Present every line of the items below as a JSON list of strings, one string per line, with blank lines left out.

RECORDS PROVIDED:
━━━━━━━━━━

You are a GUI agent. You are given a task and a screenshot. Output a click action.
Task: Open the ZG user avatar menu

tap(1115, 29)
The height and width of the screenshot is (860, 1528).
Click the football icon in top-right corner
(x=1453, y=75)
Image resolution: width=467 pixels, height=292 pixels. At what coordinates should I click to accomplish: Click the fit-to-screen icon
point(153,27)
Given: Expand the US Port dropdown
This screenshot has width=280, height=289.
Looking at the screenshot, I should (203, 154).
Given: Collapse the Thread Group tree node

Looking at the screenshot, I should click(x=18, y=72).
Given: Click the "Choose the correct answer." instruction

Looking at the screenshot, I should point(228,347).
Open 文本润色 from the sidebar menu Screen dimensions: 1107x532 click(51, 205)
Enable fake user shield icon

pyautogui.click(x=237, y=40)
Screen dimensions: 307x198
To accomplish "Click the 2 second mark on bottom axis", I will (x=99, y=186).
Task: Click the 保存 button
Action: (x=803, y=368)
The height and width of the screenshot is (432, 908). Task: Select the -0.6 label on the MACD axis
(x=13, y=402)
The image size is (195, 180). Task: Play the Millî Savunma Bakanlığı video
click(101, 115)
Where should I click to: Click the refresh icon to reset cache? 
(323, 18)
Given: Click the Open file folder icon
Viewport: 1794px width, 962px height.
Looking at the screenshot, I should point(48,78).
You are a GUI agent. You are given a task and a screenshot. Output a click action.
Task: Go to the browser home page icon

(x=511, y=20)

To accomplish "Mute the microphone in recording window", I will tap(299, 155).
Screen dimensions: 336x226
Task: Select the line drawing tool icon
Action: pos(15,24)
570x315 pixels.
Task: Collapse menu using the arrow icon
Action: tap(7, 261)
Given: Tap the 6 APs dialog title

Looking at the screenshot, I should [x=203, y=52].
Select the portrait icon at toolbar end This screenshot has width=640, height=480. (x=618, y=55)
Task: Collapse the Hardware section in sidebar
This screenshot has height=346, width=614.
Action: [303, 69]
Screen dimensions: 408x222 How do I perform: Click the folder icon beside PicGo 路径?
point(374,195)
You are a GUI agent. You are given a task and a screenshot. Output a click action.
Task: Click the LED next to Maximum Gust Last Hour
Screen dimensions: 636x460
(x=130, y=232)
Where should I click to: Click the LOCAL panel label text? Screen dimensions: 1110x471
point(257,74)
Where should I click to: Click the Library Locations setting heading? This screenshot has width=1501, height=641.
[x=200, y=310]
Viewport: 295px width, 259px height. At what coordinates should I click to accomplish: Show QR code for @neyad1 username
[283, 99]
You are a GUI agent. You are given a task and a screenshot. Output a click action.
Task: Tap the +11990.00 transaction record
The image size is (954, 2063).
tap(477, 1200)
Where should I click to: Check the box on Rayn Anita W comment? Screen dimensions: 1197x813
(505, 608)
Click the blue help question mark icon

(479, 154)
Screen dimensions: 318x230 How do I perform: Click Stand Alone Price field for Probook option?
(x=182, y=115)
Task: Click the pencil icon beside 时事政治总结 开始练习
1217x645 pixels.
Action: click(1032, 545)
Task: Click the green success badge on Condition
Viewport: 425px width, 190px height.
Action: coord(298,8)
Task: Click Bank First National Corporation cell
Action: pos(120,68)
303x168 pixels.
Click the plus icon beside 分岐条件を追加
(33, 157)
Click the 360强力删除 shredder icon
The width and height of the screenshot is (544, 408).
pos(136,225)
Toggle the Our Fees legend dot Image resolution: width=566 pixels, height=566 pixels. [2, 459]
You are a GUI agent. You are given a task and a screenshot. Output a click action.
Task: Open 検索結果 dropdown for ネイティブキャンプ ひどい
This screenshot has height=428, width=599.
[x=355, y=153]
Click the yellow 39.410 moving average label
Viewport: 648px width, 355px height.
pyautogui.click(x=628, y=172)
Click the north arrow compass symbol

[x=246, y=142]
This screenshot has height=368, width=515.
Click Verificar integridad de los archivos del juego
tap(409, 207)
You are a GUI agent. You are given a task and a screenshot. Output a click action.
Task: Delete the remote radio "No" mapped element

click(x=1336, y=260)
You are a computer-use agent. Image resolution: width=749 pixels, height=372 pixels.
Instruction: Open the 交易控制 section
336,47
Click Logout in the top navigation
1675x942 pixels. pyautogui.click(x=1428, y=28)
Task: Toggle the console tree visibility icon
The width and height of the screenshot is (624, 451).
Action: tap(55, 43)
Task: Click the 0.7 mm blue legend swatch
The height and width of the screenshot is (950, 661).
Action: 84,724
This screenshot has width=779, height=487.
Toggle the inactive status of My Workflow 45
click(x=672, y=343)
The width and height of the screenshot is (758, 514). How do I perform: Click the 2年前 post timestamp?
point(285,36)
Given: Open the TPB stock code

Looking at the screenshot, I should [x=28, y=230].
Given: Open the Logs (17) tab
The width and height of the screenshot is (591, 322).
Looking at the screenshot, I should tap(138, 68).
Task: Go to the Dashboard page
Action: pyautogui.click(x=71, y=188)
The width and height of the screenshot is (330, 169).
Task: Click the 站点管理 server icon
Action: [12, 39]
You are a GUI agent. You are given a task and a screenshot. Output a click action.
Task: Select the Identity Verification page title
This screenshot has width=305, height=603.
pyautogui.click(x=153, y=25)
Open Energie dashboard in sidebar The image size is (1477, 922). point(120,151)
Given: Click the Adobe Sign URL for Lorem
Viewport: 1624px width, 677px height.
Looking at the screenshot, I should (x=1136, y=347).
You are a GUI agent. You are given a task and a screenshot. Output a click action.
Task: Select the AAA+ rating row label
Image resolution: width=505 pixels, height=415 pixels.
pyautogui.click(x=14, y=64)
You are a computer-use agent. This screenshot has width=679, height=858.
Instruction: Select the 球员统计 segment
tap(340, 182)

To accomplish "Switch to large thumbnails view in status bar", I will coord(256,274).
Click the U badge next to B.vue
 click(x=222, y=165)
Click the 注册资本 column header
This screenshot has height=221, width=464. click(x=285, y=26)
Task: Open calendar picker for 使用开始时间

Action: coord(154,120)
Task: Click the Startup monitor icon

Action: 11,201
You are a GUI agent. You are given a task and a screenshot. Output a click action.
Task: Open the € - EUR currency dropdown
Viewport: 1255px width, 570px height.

━━━━━━━━━━

SOLUTION FOR THIS PROBLEM:
[
  "You are a GUI agent. You are given a task and a screenshot. Output a click action.",
  "Task: Open the ZG user avatar menu",
  "tap(1115, 29)",
  "The height and width of the screenshot is (860, 1528).",
  "Click the football icon in top-right corner",
  "(x=1453, y=75)",
  "Image resolution: width=467 pixels, height=292 pixels. At what coordinates should I click to accomplish: Click the fit-to-screen icon",
  "point(153,27)",
  "Given: Expand the US Port dropdown",
  "This screenshot has width=280, height=289.",
  "Looking at the screenshot, I should (203, 154).",
  "Given: Collapse the Thread Group tree node",
  "Looking at the screenshot, I should click(x=18, y=72).",
  "Given: Click the \"Choose the correct answer.\" instruction",
  "Looking at the screenshot, I should point(228,347).",
  "Open 文本润色 from the sidebar menu Screen dimensions: 1107x532 click(51, 205)",
  "Enable fake user shield icon",
  "pyautogui.click(x=237, y=40)",
  "Screen dimensions: 307x198",
  "To accomplish \"Click the 2 second mark on bottom axis\", I will (x=99, y=186).",
  "Task: Click the 保存 button",
  "Action: (x=803, y=368)",
  "The height and width of the screenshot is (432, 908). Task: Select the -0.6 label on the MACD axis",
  "(x=13, y=402)",
  "The image size is (195, 180). Task: Play the Millî Savunma Bakanlığı video",
  "click(101, 115)",
  "Where should I click to: Click the refresh icon to reset cache? ",
  "(323, 18)",
  "Given: Click the Open file folder icon",
  "Viewport: 1794px width, 962px height.",
  "Looking at the screenshot, I should point(48,78).",
  "You are a GUI agent. You are given a task and a screenshot. Output a click action.",
  "Task: Go to the browser home page icon",
  "(x=511, y=20)",
  "To accomplish \"Mute the microphone in recording window\", I will tap(299, 155).",
  "Screen dimensions: 336x226",
  "Task: Select the line drawing tool icon",
  "Action: pos(15,24)",
  "570x315 pixels.",
  "Task: Collapse menu using the arrow icon",
  "Action: tap(7, 261)",
  "Given: Tap the 6 APs dialog title",
  "Looking at the screenshot, I should [x=203, y=52].",
  "Select the portrait icon at toolbar end This screenshot has width=640, height=480. (x=618, y=55)",
  "Task: Collapse the Hardware section in sidebar",
  "This screenshot has height=346, width=614.",
  "Action: [303, 69]",
  "Screen dimensions: 408x222 How do I perform: Click the folder icon beside PicGo 路径?",
  "point(374,195)",
  "You are a GUI agent. You are given a task and a screenshot. Output a click action.",
  "Task: Click the LED next to Maximum Gust Last Hour",
  "Screen dimensions: 636x460",
  "(x=130, y=232)",
  "Where should I click to: Click the LOCAL panel label text? Screen dimensions: 1110x471",
  "point(257,74)",
  "Where should I click to: Click the Library Locations setting heading? This screenshot has width=1501, height=641.",
  "[x=200, y=310]",
  "Viewport: 295px width, 259px height. At what coordinates should I click to accomplish: Show QR code for @neyad1 username",
  "[283, 99]",
  "You are a GUI agent. You are given a task and a screenshot. Output a click action.",
  "Task: Tap the +11990.00 transaction record",
  "The image size is (954, 2063).",
  "tap(477, 1200)",
  "Where should I click to: Check the box on Rayn Anita W comment? Screen dimensions: 1197x813",
  "(505, 608)",
  "Click the blue help question mark icon",
  "(479, 154)",
  "Screen dimensions: 318x230 How do I perform: Click Stand Alone Price field for Probook option?",
  "(x=182, y=115)",
  "Task: Click the pencil icon beside 时事政治总结 开始练习",
  "1217x645 pixels.",
  "Action: click(1032, 545)",
  "Task: Click the green success badge on Condition",
  "Viewport: 425px width, 190px height.",
  "Action: coord(298,8)",
  "Task: Click Bank First National Corporation cell",
  "Action: pos(120,68)",
  "303x168 pixels.",
  "Click the plus icon beside 分岐条件を追加",
  "(33, 157)",
  "Click the 360强力删除 shredder icon",
  "The width and height of the screenshot is (544, 408).",
  "pos(136,225)",
  "Toggle the Our Fees legend dot Image resolution: width=566 pixels, height=566 pixels. [2, 459]",
  "You are a GUI agent. You are given a task and a screenshot. Output a click action.",
  "Task: Open 検索結果 dropdown for ネイティブキャンプ ひどい",
  "This screenshot has height=428, width=599.",
  "[x=355, y=153]",
  "Click the yellow 39.410 moving average label",
  "Viewport: 648px width, 355px height.",
  "pyautogui.click(x=628, y=172)",
  "Click the north arrow compass symbol",
  "[x=246, y=142]",
  "This screenshot has height=368, width=515.",
  "Click Verificar integridad de los archivos del juego",
  "tap(409, 207)",
  "You are a GUI agent. You are given a task and a screenshot. Output a click action.",
  "Task: Delete the remote radio \"No\" mapped element",
  "click(x=1336, y=260)",
  "You are a computer-use agent. Image resolution: width=749 pixels, height=372 pixels.",
  "Instruction: Open the 交易控制 section",
  "336,47",
  "Click Logout in the top navigation",
  "1675x942 pixels. pyautogui.click(x=1428, y=28)",
  "Task: Toggle the console tree visibility icon",
  "The width and height of the screenshot is (624, 451).",
  "Action: tap(55, 43)",
  "Task: Click the 0.7 mm blue legend swatch",
  "The height and width of the screenshot is (950, 661).",
  "Action: 84,724",
  "This screenshot has width=779, height=487.",
  "Toggle the inactive status of My Workflow 45",
  "click(x=672, y=343)",
  "The width and height of the screenshot is (758, 514). How do I perform: Click the 2年前 post timestamp?",
  "point(285,36)",
  "Given: Open the TPB stock code",
  "Looking at the screenshot, I should [x=28, y=230].",
  "Given: Open the Logs (17) tab",
  "The width and height of the screenshot is (591, 322).",
  "Looking at the screenshot, I should tap(138, 68).",
  "Task: Go to the Dashboard page",
  "Action: pyautogui.click(x=71, y=188)",
  "The width and height of the screenshot is (330, 169).",
  "Task: Click the 站点管理 server icon",
  "Action: [12, 39]",
  "You are a GUI agent. You are given a task and a screenshot. Output a click action.",
  "Task: Select the Identity Verification page title",
  "This screenshot has width=305, height=603.",
  "pyautogui.click(x=153, y=25)",
  "Open Energie dashboard in sidebar The image size is (1477, 922). point(120,151)",
  "Given: Click the Adobe Sign URL for Lorem",
  "Viewport: 1624px width, 677px height.",
  "Looking at the screenshot, I should (x=1136, y=347).",
  "You are a GUI agent. You are given a task and a screenshot. Output a click action.",
  "Task: Select the AAA+ rating row label",
  "Image resolution: width=505 pixels, height=415 pixels.",
  "pyautogui.click(x=14, y=64)",
  "You are a computer-use agent. This screenshot has width=679, height=858.",
  "Instruction: Select the 球员统计 segment",
  "tap(340, 182)",
  "To accomplish \"Switch to large thumbnails view in status bar\", I will coord(256,274).",
  "Click the U badge next to B.vue",
  " click(x=222, y=165)",
  "Click the 注册资本 column header",
  "This screenshot has height=221, width=464. click(x=285, y=26)",
  "Task: Open calendar picker for 使用开始时间",
  "Action: coord(154,120)",
  "Task: Click the Startup monitor icon",
  "Action: 11,201",
  "You are a GUI agent. You are given a task and a screenshot. Output a click action.",
  "Task: Open the € - EUR currency dropdown",
  "Viewport: 1255px width, 570px height."
]